● PROBLEM TO SOLVE
Retype the material below, keeping each line identical.

● DATA FOR THIS TASK
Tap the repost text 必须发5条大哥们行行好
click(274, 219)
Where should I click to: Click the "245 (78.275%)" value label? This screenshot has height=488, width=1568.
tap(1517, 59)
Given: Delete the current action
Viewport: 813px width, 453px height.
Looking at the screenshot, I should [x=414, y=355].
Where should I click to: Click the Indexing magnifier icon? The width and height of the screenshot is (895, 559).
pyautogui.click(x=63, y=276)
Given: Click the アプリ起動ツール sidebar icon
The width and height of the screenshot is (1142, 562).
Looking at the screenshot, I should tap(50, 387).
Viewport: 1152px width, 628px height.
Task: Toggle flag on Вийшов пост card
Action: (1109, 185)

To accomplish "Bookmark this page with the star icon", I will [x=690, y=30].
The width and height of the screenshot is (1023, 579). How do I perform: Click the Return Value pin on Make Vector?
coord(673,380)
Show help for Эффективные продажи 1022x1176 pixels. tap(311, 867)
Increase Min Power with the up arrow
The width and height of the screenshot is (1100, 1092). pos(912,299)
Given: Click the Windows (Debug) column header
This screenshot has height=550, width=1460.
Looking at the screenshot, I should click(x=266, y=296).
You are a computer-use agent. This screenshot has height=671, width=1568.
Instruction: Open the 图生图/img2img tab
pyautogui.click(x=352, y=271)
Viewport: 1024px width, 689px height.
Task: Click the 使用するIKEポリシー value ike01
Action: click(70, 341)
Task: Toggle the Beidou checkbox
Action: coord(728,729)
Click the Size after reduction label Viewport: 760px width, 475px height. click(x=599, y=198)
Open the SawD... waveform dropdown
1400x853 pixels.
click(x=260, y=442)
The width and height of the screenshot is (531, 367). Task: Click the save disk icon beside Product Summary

● TASK OUTPUT
Tap the repost text 必须发5条大哥们行行好
click(274, 219)
Where should I click to: Click the "245 (78.275%)" value label? This screenshot has height=488, width=1568.
tap(1517, 59)
Given: Delete the current action
Viewport: 813px width, 453px height.
Looking at the screenshot, I should [x=414, y=355].
Where should I click to: Click the Indexing magnifier icon? The width and height of the screenshot is (895, 559).
pyautogui.click(x=63, y=276)
Given: Click the アプリ起動ツール sidebar icon
The width and height of the screenshot is (1142, 562).
Looking at the screenshot, I should tap(50, 387).
Viewport: 1152px width, 628px height.
Task: Toggle flag on Вийшов пост card
Action: (1109, 185)

To accomplish "Bookmark this page with the star icon", I will [x=690, y=30].
The width and height of the screenshot is (1023, 579). How do I perform: Click the Return Value pin on Make Vector?
coord(673,380)
Show help for Эффективные продажи 1022x1176 pixels. tap(311, 867)
Increase Min Power with the up arrow
The width and height of the screenshot is (1100, 1092). pos(912,299)
Given: Click the Windows (Debug) column header
This screenshot has height=550, width=1460.
Looking at the screenshot, I should click(x=266, y=296).
You are a computer-use agent. This screenshot has height=671, width=1568.
Instruction: Open the 图生图/img2img tab
pyautogui.click(x=352, y=271)
Viewport: 1024px width, 689px height.
Task: Click the 使用するIKEポリシー value ike01
Action: click(70, 341)
Task: Toggle the Beidou checkbox
Action: coord(728,729)
Click the Size after reduction label Viewport: 760px width, 475px height. click(x=599, y=198)
Open the SawD... waveform dropdown
1400x853 pixels.
click(x=260, y=442)
The width and height of the screenshot is (531, 367). Task: Click the save disk icon beside Product Summary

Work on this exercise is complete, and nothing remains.